No part of this publication may be reproduced, stored in a retrieval system, or transmitted in any form or by any means, electronic, mechanical, photocopying, recording, scanning, or otherwise, without the prior written permission of the publisher, except in the case of brief quotations within critical reviews and otherwise as permitted by copyright law.
NOTE: This is a work of fiction. Names, characters, places, and incidents are a product of the author’s imagination.
Any resemblance to real life is purely coincidental. All characters in this story are 18 or older.
Copyright © 2018, Rose Harper Publishing. All rights reserved. www.authorroseharper.wixsite.com/books/
Edited by Mitzi Pummer Carroll
Mitzi Carroll: Editor
Proofread by Marisa Nichols
Marisa Nichols: Proofreader
Cover Art by Jay Aheer at Simply Defined Art
Simply Defined Art
SYNOPSIS
She nearly ruined him. Now she needs him to save her.
It was supposed to be a simple protection job.
Or, at least, that’s what Gavino Calvetti thinks until it’s too late.
But he soon finds out this job is far from normal.
It’s quite suicidal, in fact.
The little “Sky” he is in charge of protecting is the same one he’d soon rather see dead.
She nearly ruined him.
Nearly ripped him away from his familia.
She cost him dozens of scars,
Years of regret,
And an underlining hatred for anything related to her.
His brothers always hint about his scarred flesh,
But they never understand the reason he keeps his lips sealed.
Now she needs him to save her life,
But the question still remains …
Which man should she be afraid of?
The man she’s running from,
Or the man she’s racing toward?
Scars and Silk:1
The Calvetti Crime Family
1
GAVINO
I lean back, nonchalantly placing my hands in the pocket of my slacks. Eyeing everyone attending tonight’s festivities with a threatening glare, I silently sift my gaze through the crowd.
Something is going to happen. I can feel it in my bones. We’ve been problem free for almost a year now, and … it just doesn’t feel right.
I have always been the person in our familia to stand back, creating a barrier around myself so I can make sure that everyone is okay. Even though this is a “freedom party,” as my dipshit brother calls it, something is about to go down.
The main reason I don’t want to leave is because the Brotherhood called, stating they have an assignment for me. With their ominous tone, something tells me when I walk out of this house, I won’t be returning.
Goddammit! I wish they weren’t so secretive about whom I’ll be protecting. The way they made it sound on the phone, you’d think I was putting their nuts in a vice for even bringing me this shit job, which only leads me to believe that whomever it is I’m deemed to protect for the next foreseeable future—it’s someone I want dead, which is the exact opposite of what my job entails.

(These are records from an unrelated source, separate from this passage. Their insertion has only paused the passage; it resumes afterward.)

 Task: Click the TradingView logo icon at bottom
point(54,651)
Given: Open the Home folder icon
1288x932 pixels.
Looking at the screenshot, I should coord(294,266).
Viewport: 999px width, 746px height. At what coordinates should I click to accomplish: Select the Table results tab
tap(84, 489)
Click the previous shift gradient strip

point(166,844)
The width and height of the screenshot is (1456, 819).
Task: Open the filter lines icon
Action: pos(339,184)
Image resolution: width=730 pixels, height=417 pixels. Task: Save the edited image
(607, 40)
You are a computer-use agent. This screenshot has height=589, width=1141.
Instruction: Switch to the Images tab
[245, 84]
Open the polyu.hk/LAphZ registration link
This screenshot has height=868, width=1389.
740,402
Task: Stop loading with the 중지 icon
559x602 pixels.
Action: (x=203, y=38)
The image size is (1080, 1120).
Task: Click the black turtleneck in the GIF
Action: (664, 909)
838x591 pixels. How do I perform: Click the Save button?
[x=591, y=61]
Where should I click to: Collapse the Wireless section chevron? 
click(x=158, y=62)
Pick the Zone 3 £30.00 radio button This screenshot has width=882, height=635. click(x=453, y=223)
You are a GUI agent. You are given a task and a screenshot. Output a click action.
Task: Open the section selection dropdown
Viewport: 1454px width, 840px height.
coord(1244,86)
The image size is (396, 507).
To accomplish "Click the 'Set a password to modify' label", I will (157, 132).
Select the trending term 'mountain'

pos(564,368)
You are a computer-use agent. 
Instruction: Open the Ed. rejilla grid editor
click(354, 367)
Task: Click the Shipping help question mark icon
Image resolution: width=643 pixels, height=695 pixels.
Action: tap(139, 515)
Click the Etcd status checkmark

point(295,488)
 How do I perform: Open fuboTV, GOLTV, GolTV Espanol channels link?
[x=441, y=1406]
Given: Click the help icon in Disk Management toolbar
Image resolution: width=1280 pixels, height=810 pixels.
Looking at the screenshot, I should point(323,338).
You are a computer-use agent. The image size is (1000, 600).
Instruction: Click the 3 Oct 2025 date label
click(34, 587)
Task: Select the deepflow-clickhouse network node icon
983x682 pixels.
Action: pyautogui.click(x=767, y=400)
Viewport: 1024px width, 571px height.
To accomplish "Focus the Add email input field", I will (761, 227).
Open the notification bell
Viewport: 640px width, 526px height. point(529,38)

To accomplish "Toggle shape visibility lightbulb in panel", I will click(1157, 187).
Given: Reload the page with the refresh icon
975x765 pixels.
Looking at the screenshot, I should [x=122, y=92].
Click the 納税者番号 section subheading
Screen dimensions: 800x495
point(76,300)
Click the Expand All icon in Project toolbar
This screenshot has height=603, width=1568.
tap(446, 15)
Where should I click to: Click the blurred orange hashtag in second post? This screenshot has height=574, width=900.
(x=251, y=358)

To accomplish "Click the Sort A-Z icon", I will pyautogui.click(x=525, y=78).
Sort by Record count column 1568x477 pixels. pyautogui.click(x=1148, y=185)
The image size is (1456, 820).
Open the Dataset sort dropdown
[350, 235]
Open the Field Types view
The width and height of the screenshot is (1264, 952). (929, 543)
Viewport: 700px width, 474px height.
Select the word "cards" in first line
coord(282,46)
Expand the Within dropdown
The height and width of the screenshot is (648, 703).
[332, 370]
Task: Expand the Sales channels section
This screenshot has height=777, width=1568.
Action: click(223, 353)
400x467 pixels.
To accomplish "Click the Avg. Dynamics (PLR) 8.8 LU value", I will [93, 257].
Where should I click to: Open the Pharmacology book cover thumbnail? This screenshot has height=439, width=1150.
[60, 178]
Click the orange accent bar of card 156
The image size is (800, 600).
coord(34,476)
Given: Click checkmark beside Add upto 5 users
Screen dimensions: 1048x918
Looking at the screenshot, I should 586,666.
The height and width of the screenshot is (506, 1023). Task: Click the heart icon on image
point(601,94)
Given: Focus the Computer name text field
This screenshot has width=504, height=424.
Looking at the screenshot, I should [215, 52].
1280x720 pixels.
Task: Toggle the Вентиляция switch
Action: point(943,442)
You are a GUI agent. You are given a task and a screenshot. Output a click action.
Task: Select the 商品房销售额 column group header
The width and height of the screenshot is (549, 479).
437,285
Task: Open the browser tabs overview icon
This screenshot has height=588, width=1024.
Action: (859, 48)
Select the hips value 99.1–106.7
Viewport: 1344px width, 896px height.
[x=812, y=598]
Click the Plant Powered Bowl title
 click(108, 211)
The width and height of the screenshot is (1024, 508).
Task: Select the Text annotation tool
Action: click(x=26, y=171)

Either a liar, cheater, or a thief. Otherwise, they would have sent me the encrypted information over the phone, instead of making me wait here for further instructions.
Domino meets my eyes from across the room as he nibbles on some buxom blonde’s neck. I snidely smile in his direction, refraining from flipping the little shit off. If only he knew how easy his life is compared to mine. The level of freedom he’s allowed to express when I’m the scarred-up fucker who takes orders from a secret organization that protects people who cannot protect themselves.
I’d give my right nut to be able to live the life he has. To go where I want to go without fearing the Brotherhood will call me up at any moment with a job. I can’t even leave the state of New York because I need to be on call twenty-four-seven.
I get no holidays, sick time, or a vacation. I need to be in the mood to either kill or protect someone every second of the day.
Lifting my tumbler to my lips, I feel his presence before I even see him. My eyes trail over the mass congregated in the center of the room, landing on my target as he makes his way to the opening of the doorway.
Valentino Bianchi.
The man I can’t stand, and also my superior.
His eyes meet mine over the heads of our friends and familia, and with a sharp jerk of his head, he turns around the way he came and exits just as fast. He says nothing, gives nothing away.
With one last look toward Carina and my brother, I allow their light to fill me for just a moment before making my way after him. It’s the only time I don’t feel like the impending darkness is going to swallow me alive. The small, stolen moments I partake in is enough to make me stay afloat, if just for a little while.
Just seeing the two of them together gives me hope. Hope that maybe one day something like that could …
Shaking my head from side to side, I push that thought from my mind. There’s no way I’ll ever find happiness. Not someone like me. A person so scarred they look like a patchwork quilt, some of them deep and angry.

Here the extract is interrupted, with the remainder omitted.